> [Exercise objective]
Scan the lines below and report each one containing "computer" by copying it.

__________

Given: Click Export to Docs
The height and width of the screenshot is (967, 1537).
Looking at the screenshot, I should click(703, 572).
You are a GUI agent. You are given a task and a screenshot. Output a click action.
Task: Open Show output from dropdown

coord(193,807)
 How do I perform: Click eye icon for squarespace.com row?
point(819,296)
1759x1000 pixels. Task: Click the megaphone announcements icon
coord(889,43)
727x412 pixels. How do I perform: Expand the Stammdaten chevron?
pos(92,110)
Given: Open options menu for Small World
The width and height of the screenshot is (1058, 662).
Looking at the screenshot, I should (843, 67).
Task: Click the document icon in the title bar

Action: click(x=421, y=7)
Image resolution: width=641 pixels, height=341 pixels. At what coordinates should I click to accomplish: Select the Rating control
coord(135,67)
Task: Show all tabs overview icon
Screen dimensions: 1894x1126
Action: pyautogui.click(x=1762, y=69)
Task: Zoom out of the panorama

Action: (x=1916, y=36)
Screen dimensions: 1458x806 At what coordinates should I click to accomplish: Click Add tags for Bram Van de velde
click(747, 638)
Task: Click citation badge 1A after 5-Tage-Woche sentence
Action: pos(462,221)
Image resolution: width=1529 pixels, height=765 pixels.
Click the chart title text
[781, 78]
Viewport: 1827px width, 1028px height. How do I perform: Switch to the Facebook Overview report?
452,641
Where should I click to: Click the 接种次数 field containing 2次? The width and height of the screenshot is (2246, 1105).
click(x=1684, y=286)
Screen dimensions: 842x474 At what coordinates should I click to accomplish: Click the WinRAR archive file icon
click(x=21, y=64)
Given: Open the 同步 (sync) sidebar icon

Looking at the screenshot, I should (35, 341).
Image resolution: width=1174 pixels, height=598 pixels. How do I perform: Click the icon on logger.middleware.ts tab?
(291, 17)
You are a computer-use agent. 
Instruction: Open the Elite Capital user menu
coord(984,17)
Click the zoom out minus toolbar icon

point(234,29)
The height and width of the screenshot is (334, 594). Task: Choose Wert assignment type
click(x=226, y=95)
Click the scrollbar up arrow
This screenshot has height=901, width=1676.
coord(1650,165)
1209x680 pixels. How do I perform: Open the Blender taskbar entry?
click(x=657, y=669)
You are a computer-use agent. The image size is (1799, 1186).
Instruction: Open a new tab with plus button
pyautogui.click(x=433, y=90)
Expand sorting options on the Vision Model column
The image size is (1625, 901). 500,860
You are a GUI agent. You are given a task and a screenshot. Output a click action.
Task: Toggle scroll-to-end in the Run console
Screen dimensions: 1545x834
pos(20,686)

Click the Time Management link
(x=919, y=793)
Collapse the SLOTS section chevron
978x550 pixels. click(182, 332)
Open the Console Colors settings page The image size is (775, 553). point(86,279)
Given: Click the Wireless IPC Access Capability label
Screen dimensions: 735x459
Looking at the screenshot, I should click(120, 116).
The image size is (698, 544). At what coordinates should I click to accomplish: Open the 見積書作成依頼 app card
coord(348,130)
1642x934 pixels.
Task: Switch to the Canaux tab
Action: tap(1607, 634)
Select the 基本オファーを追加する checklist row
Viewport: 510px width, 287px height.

__________

> [Result below]
You are a computer-use agent. 
You are a computer-use agent. The image size is (1799, 1186).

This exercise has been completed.